■ **Extracted text**
++++++++++

Recent submissions on SWE-Bench Verified reach up to 75% precision, a 20+ percentage point increase relative to the prior year and a substantial increase over the median Lite scores. This leap is tightly coupled with the proliferation of Claude 4 variants and ensemble/hybrid agentic frameworks.

The analysis also emphasizes the benchmark tailoring of Verified: rigorous filtering of highly ambiguous or unsolvable issues, enhanced test robustness, and explicit incentive for scalable agentic workflows. This has attracted greater industry investment and made Verified “the” canonical comparison point for model and agent claims.

End-to-End Repair Pipelines and Modularization Trends

A detailed cross-sectional survey of pipeline implementations (preprocessing, issue reproduction, localization, task decomposition, patch generation, patch validation, and ranking) highlights the following converging trends:

• Increasing adoption of codebase-wide knowledge graph representations to augment LLM context and inform agent action.
• Sophisticated hybrid static/dynamic localization, often leveraging BM25, function/entity graphs, or neural search; some submissions employ explicit simulation and planning agents drawing on knowledge graph traversals.
• Diverse candidate patch sampling with parallelization across multiple LLMs, temperature scaling, and iterative feedback amplification; selection frequently combines automatic majority voting, syntactic equivalence clustering, and LLM-based ranking.
• Integrated patch validation with dataset-specific dynamic tests, fine-tuned patch quality assessors, and post-processing using static analyzers and custom linters.
• Widespread use of “patch selection agents” or “reward models,” trained or fine-tuned on trajectory datasets, to select among plausible candidates generated by diversified sampling or multiple LLMs.

Empirical Observations on Open Sourcing and Productization

Notably, open-sourcing of both agent frameworks (e.g., Moatless, OpenHands, Agentless, PatchPilot) and fine-tuned open-weight LLMs has dramatically increased experimentation velocity, reproducibility, and downstream tool builder participation. Single-developer and community-driven submissions have excelled when built atop these open frameworks. Industrial actors are also observed to selectively open-source core agent infrastructure—particularly for intellectual property protection and ecosystem catalysis—while reserving the latest model weights for proprietary APIs and products.

++++++++++

■ **Source data**
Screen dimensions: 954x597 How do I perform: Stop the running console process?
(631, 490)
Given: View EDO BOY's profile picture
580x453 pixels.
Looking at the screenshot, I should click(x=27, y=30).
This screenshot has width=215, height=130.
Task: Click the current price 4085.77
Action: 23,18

++++++++++

■ **How to complete this task**
Pick up the passage on SWE-Bench Verified results and automated repair pipelines after its last sentence and keep writing it.

■ **Task answer**
Implications, Limitations, and Future Research

The paper identifies no architectural or organizational monoculture. Precision saturates as a function of LLM advancement, with frontier proprietary models overwhelmingly responsible for the current best results, but the field remains dynamic with new strategies exploiting hybridization and modular pipelines. The benchmark appears to be nearing a saturation point; 80%+ precision on Verified is feasible in the near future absent substantial increases in the difficulty floor or improvements in the test oracle.

The authors also surface the following critical open issues:

• Overfitting remains a significant threat to reported precision due to insufficient validation oracles (limited test sets, semantic misalignment); additional techniques such as behavioral clustering and LLM-based critical review are advocated but not universally implemented.
• Data contamination and repository familiarity pose external validity risks; leaders on SWE-Bench may have trained on some issues present in the benchmark.
• While openness promotes rapid research, the commercial value differential of closed versus open-source models limits the speed of convergence between academic and industrial state-of-the-art.

Conclusion

This comprehensive analysis uncovers the complex interplay between community dynamics, LLM/model selection, architectural choice, engineering scaffolds, and repair pipeline modularity in driving advances on SWE-Bench leaderboards. While performance skews toward closed, agent-powered hybridity, the vibrant diversity of solutions, powered by standardized benchmarks and open-source scaffolds, has produced rapid progress and practical productization. The next challenges are robust generalization, trustworthy correctness validation, continuous benchmark evolution, and rigorous assessments of the trade-offs between autonomy, modularity, and model selection in automated software repair.